The most common grade 3 or 4 adverse events included hypertension (13% vs 3%), pneumonia (5% vs 3%), rash (3% vs 0%), dyspnea (3% vs 4%), and interstitial lung disease/pneumonitis (3% vs 1%). The most common grade 3 or 4 laboratory abnormalities were increased CPK (24% vs 5%), increased lipase (17% vs 10%), decreased lymphocytes (9% vs 5%), and hyperglycemia (8% vs 4%).
Serious adverse events occurred in 33% of patients receiving brigatinib, with the most common being pneumonia (4.4%), interstitial lung disease/pneumonitis (3.7%), pyrexia (2.9%), dyspnea (2.2%), pulmonary embolism (2.2%), and asthenia (2.2%). Adverse events led to dose reduction in 38%, with the most common causes being increased CPK (15%), increased lipase (6.6%), increased amylase (4.4%), increased aspartate aminotransferase (2.2%), interstitial lung disease/pneumonitis (2.2%), and hypertension (2.2%).
Permanent treatment discontinuation due to adverse events occurred in 13% of patients, with the most common causes being interstitial lung disease/pneumonitis (3.7%) and pneumonia (2.2%). Fatal adverse reactions occurred in 2.9% of patients and included pneumonia (1.5%), cerebrovascular accident (0.7%), and multiple organ dysfunction syndrome (0.7%).
Brigatinib has warnings/precautions for interstitial lung disease/pneumonitis, hypertension, bradycardia, visual disturbance, CPK elevation, pancreatic enzyme elevation, hyperglycemia, and embryofetal toxicity. Patients should be monitored for new or worsening respiratory symptoms, particularly during the first week of treatment. Blood pressure should be monitored after 2 weeks and then at least
monthly during treatment. Heart rate, CPK level, lipase and amylase levels, and fasting glucose levels should be monitored regularly.

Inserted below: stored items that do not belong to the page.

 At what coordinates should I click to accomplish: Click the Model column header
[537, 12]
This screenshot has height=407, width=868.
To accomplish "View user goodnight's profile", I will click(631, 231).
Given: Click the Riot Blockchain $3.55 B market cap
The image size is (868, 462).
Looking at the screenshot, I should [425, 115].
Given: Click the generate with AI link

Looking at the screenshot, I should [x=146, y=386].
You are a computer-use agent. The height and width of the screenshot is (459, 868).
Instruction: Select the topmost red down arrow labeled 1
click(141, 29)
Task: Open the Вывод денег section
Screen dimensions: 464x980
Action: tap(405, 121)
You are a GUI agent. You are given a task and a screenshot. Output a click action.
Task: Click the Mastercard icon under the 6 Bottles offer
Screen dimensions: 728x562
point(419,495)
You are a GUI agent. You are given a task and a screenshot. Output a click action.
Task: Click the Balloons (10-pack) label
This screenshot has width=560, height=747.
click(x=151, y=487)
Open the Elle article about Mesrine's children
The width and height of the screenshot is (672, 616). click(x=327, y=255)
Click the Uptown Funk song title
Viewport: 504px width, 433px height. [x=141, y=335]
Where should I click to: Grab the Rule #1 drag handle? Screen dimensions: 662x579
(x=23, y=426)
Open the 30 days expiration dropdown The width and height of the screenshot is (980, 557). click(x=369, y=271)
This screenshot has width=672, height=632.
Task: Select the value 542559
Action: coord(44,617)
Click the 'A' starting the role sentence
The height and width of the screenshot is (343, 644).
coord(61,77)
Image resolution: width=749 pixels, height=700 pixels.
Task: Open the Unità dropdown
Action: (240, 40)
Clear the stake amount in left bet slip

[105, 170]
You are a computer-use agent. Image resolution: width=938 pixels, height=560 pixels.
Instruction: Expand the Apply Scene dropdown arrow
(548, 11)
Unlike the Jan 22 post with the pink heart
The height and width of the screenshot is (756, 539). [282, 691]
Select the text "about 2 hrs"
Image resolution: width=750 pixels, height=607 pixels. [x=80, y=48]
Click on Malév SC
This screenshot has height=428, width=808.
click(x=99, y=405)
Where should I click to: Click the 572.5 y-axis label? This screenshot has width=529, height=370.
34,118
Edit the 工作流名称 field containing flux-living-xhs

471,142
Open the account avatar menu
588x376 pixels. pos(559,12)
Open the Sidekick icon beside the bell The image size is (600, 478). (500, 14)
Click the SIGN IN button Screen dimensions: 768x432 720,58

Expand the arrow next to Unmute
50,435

Patients should be advised to report visual symptoms. Women of reproductive potential should be advised to use an effective nonhormonal method of contraception during treatment. Patients should be advised not to breastfeed while taking brigatinib.
1. U.S. Food and Drug Administration: FDA approves brigatinib for ALK-positive metastatic NSCLC. Available at https://www.fda.gov/drugs/drug-approvals-and-databases/fda-approves-brigatinib-alk-positive-metastatic-nsclc. Accessed June 2, 2020.
2. U.S. Food and Drug Administration: Highlights of prescribing information for Alunbrig (brigatinib) tablets, for oral use. Available at https://www.accessdata.fda.gov/drugsatfda_docs/label/2020/208772s008lbl.pdf. Accessed June 2, 2020.
3. Camidge DR, Kim HR, Ahn MJ, et al: Brigatinib vs crizotinib in ALK-positive non–small-cell lung cancer. N Engl J Med 379:2027-2039, 2018.